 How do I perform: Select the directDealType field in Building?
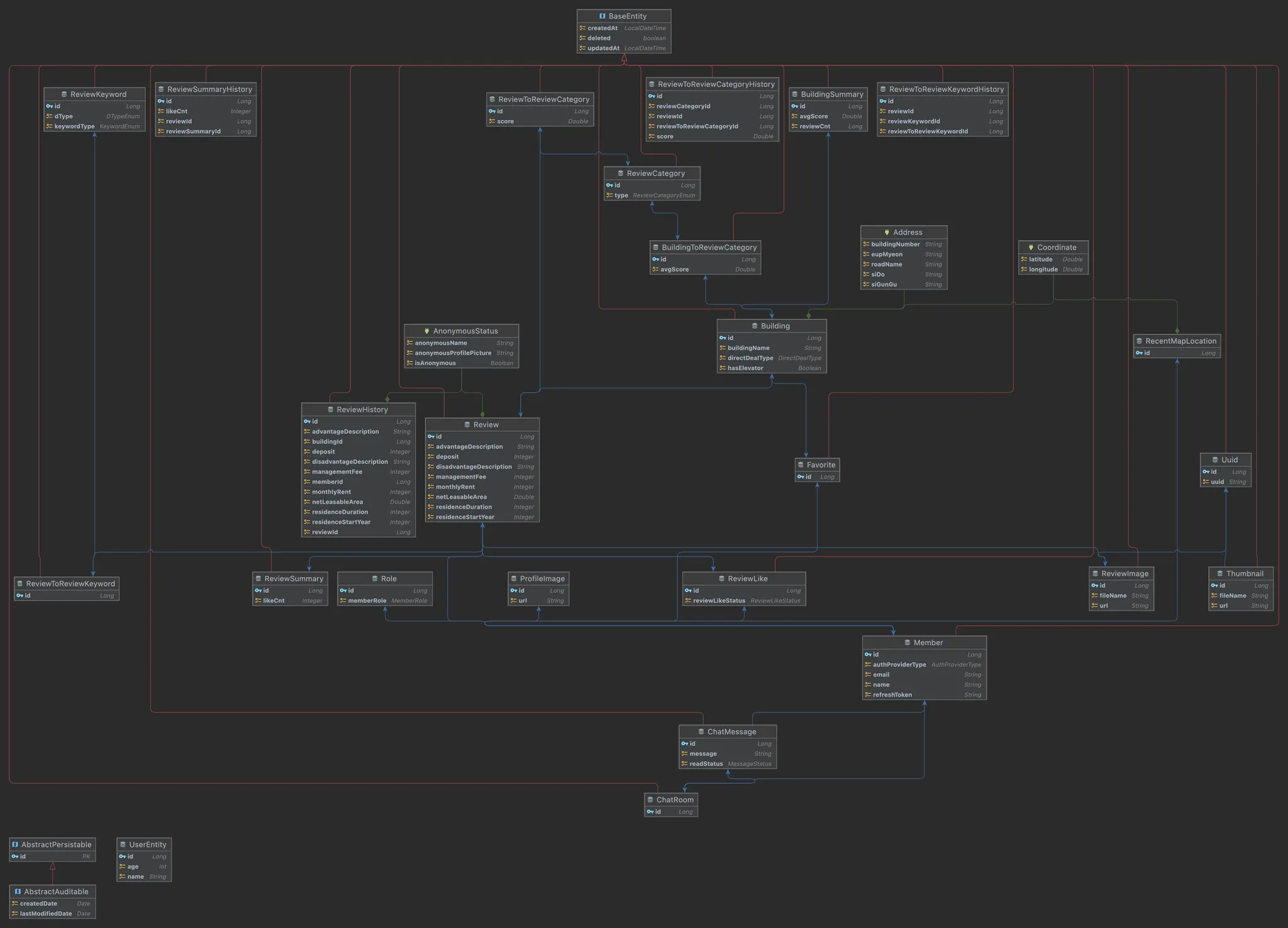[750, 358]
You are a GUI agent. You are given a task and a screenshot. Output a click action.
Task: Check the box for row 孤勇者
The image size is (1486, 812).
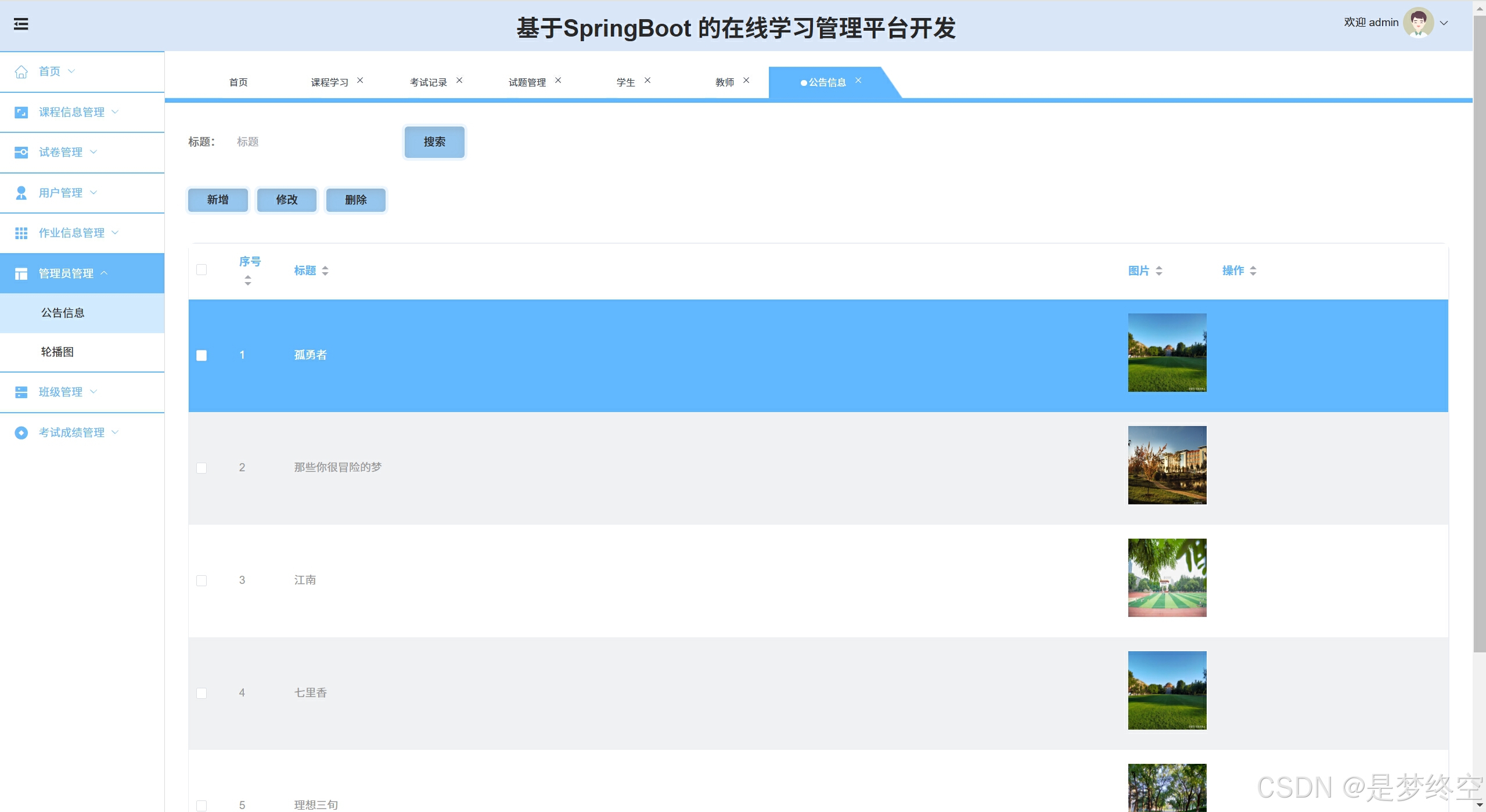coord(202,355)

⁂

◆ PROBLEM TO WORK ON:
Having located the line with "Task: Check the box for row 孤勇者", copy it exactly along with every later line through the end of the listing above, but omit the pictures.

◆ ANSWER TO THE PROBLEM:
Task: Check the box for row 孤勇者
The image size is (1486, 812).
coord(202,355)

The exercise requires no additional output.